When the law was first drafted in 1996, John Major was Britain’s Prime Minister and Prince Charles and Princess Diana were discussing possible divorce. Mark Zuckerberg was eight years old.
Since the US Government passed Section 230 of the Communications Act into law, the Internet has changed so much that it’s hard to imagine what it might have been without it.
But the law – which granted Internet companies legal immunity for illegal or offensive content which users may post on their services – has played a vital role in shaping the modern world.
“No provider or user of an interactive computer service shall be treated as the publisher or speaker of any information provided by another information content provider,” it says.
Without those few words, some of the world’s biggest companies such as Facebook would never have existed – let alone have valuations measured in the hundreds of billions of dollars.
Indeed, the very concept of social media – an online world where ideas and information can be freely exchanged across a common platform – could never have existed in their current form.
That’s not all.
Without Section 230 the endless swirl of online misinformation that has disrupted democracies and poisoned political discourse in many countries, could not have existed either.
Twenty four years later, many believe the law has a lot to answer for and a growing number of critics believe it is high time for it to be reformed.
That explains why Jack Dorsey and Mark Zuckerberg – arguably the law’s biggest two financial beneficiaries – appeared before the US Senate Judiciary Committee on Tuesday.
At times, the two Silicon Valley tycoons – who have a combined net worth exceeding $110bn – seemed to be residing not just in another timezone but a different universe to the representatives grilling them via video-link from Washington DC.
During four hours of testimony and a blizzard of 127 questions, they were keen to play down the problems and talk up the progress Twitter and Facebook have made blocking or reducing misleading information during the run-up to the 2020 election.
There was less interference in the US election process than in 2016, they said.
That claim may or may not be true – but it hardly seems something to boast about.
The fact that two weeks after the poll was held on November 3, a sitting US President is being permitted by both platforms to openly proclaim falsehoods about unequivocal results and claim victory exposes the companies’ yawning failure to impose any kind of meaningful guard-rails on how these platforms are used.
Moreover, according to Facebook’s internal discussion boards the company’s efforts to label false and misleading posts by Donald Trump have done little to stop their spread.
One Facebook data scientist said that labels warning that his posts included misleading or false claims had only reduced the number of times they were shared by other users by 8pc.
The session on Tuesday reflected partisan divisions over the debate over how social media companies should be regulated in the US.
It was largely dominated by Republican Senators, whose questions aimed to tackle allegations of bias against conservative voices on the platforms.
Democrats in contrast, were more interested in whether more moderation would help reduce the spread of hate speech and violence.

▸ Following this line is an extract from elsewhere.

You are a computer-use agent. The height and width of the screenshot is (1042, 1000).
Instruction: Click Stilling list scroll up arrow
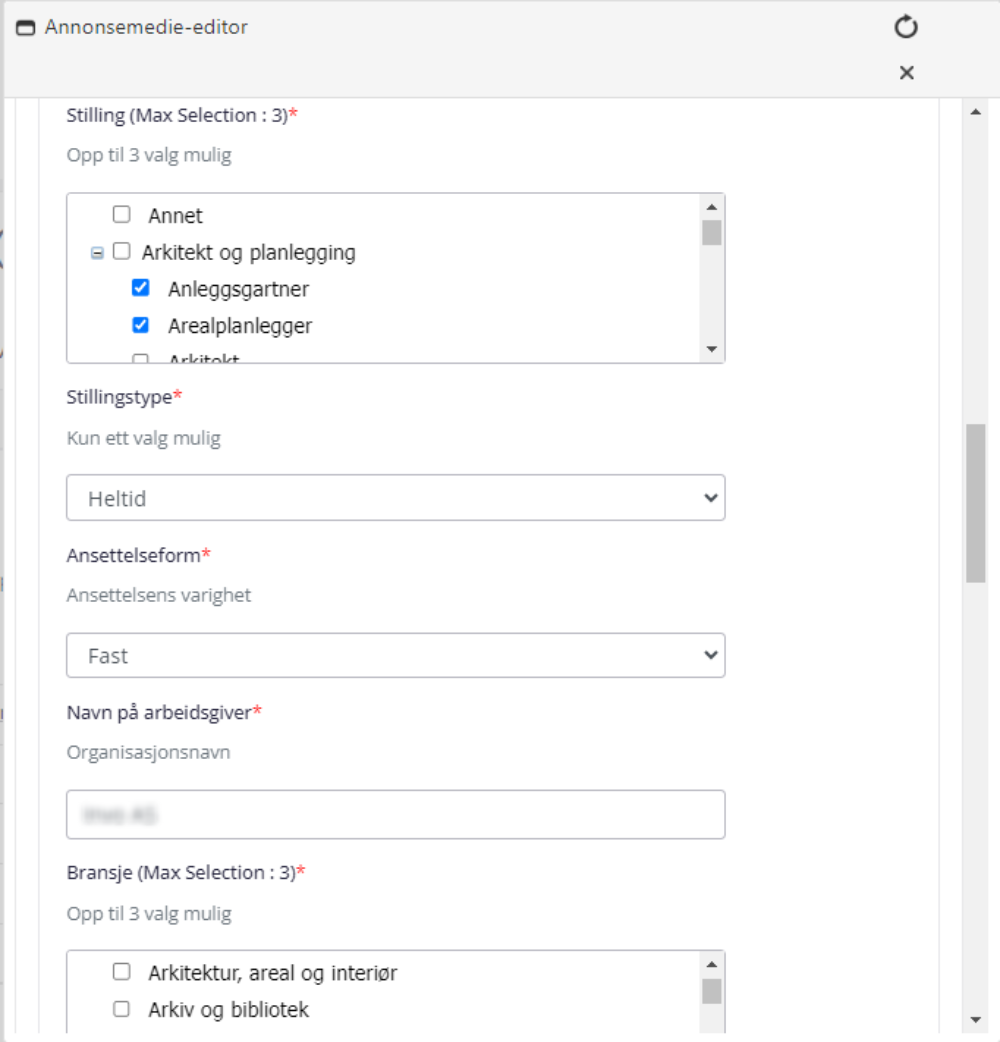click(x=712, y=207)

One revealing exchange came when Mark Zuckerberg was asked why Steve Bannon’s calls to behead Dr Anthony Fauci, America’s top disease expert, and other US officials and put their heads on spikes like in “the old times of Tudor England” did not represent a serious enough offence for him to be kicked off Facebook.
Mr Zuckerberg seemed to genuinely not recognise the absurdity of his position, when he claimed Mr Bannon “did violate our policies” but had not done enough to permanently lose access to his account.

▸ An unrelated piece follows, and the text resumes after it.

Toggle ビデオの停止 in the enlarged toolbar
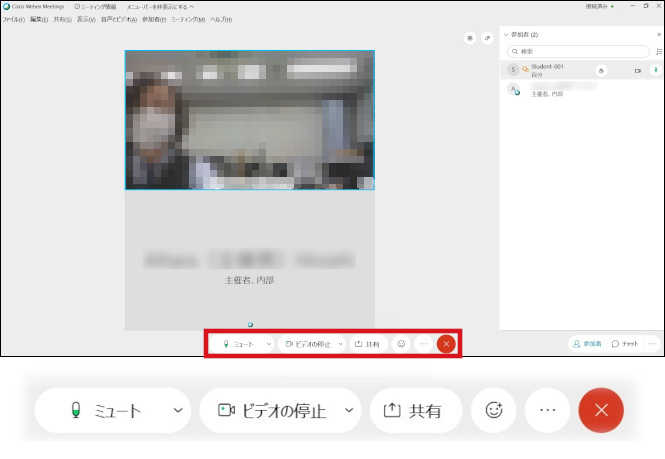The width and height of the screenshot is (665, 459). tap(272, 410)
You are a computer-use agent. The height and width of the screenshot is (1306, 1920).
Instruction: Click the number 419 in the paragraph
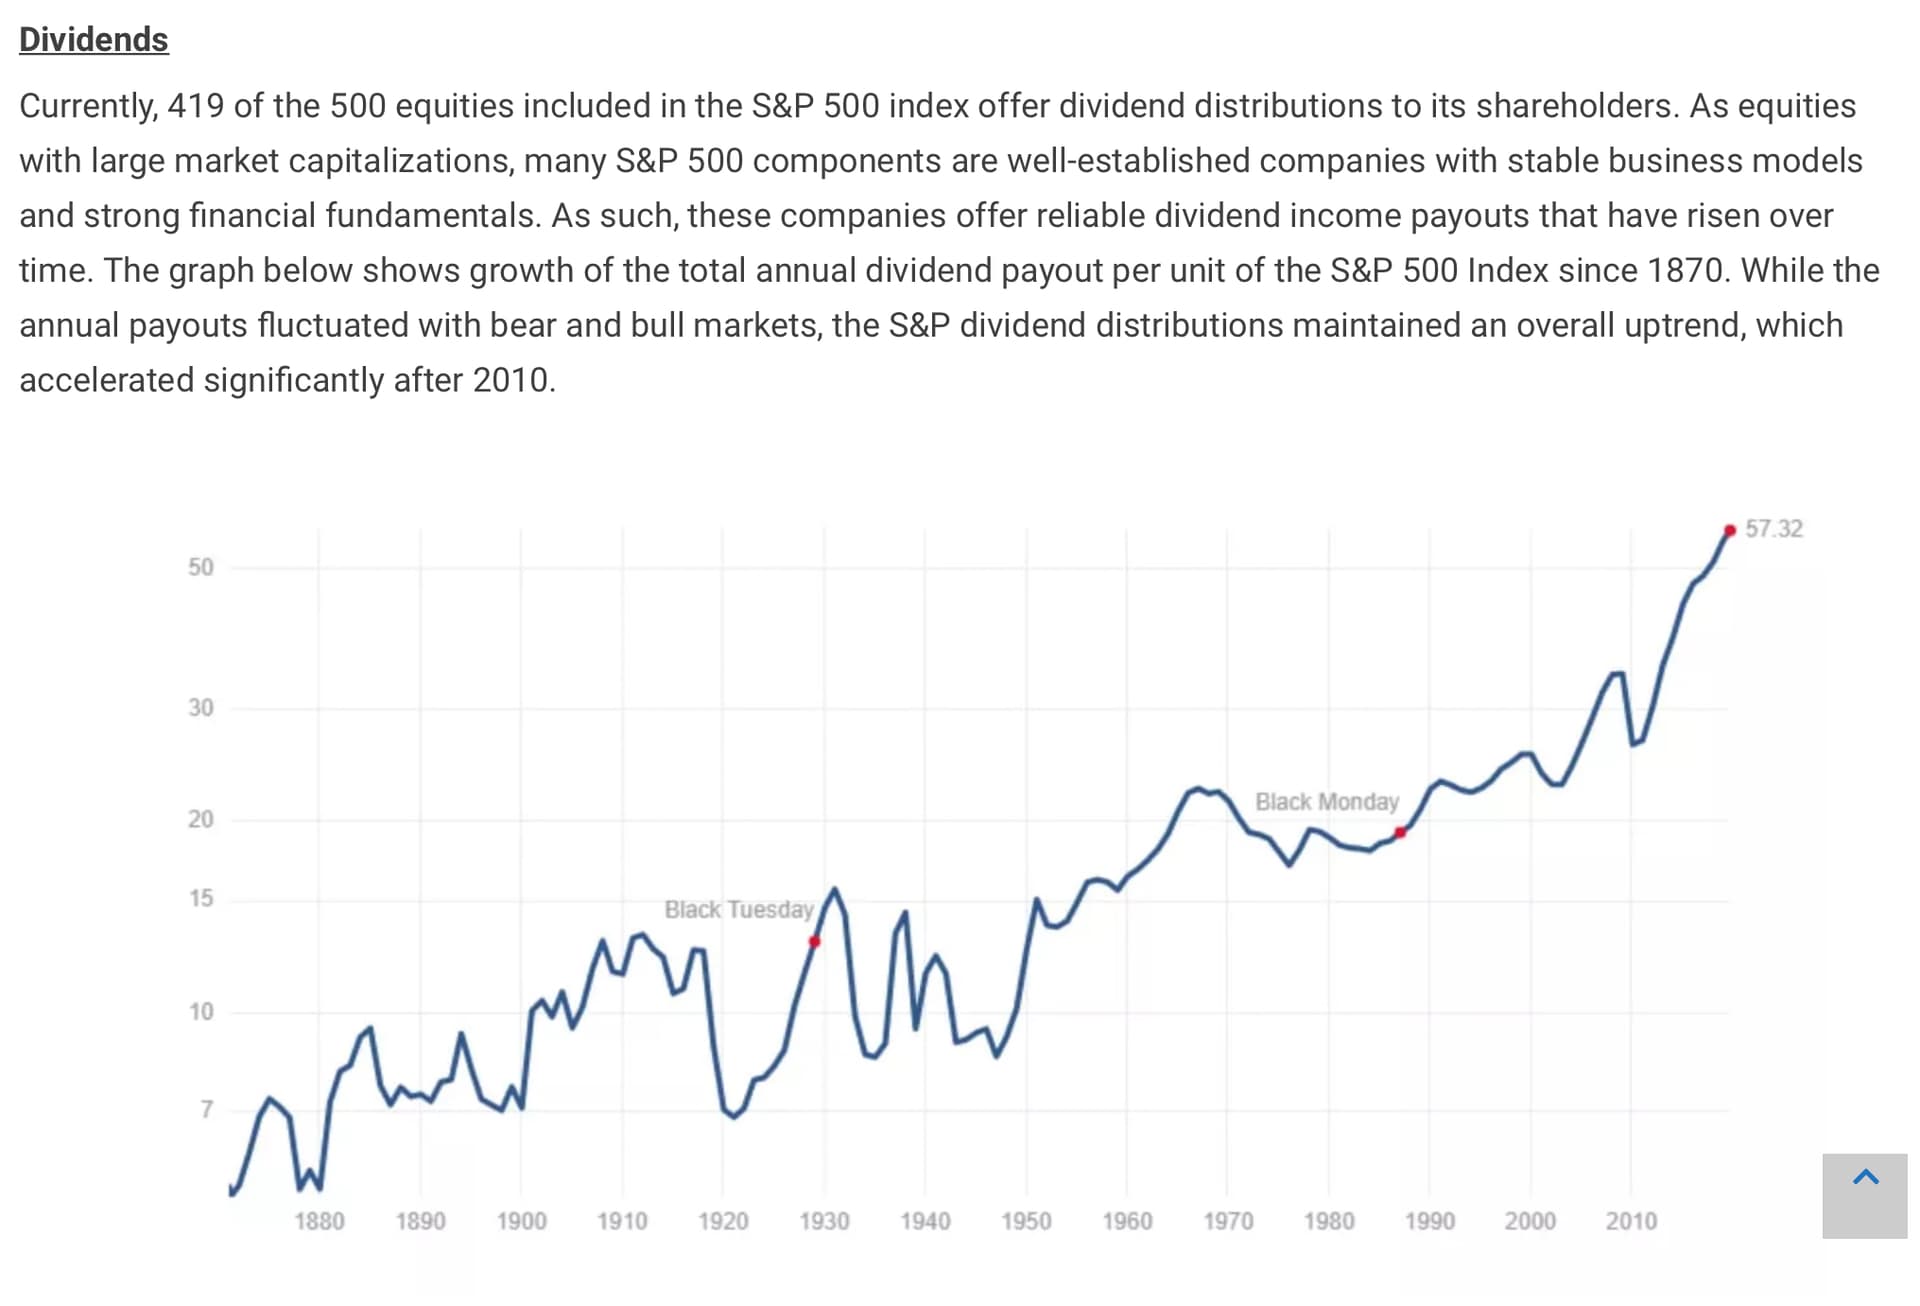[x=196, y=106]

When asked whether he should reconsider, Mr Zuckerberg responded robotically: “That’s not what our policies would suggest we should do.”
Either way, the debate over how to regulate these social media companies still boils down to a simple question: are they publishers or not?
If they are, why should they deserve special legal protections such as Section 230.
If they are not publishers, on what grounds do they apply any form of content moderation at all?
It’s a debate that was not resolved by this week’s hearing any more than it was by earlier sessions.
But that is unlikely to change a simple fact.
“Change is going to come,” summarised Senator Richard Blumenthal, a Democrat of Connecticut. “No question. And I plan to bring aggressive reform to 230.”
On all sides, there does seem to be a growing acceptance that the rules governing big social media platforms can and must be reformed.
He may have stopped short of calling for a break-up of Facebook like Elizabeth Warren, his rival for the Democratic Presidential candidacy, but in an interview with the New York Times in January, Joe Biden called for Section 230 to be repealed and for companies like Facebook and its founder to be “submitted to civil liability” for harmful posts that appear on its services.
That won’t be easy given the party divisions that exist and because the Democrats enjoy only a weak grip on power in the House of Representatives.
It does, however, explain why both Dorsey and Zuckerberg appeared less hostile this week to the basic concept of reform than they have done in the past.
In his testimony, Mr Dorsey suggested the platforms should disclose more details of the algorithms they use.
For his part Zuckerberg acknowledged that greater transparency might be required, although he offered few further clues on how this might work.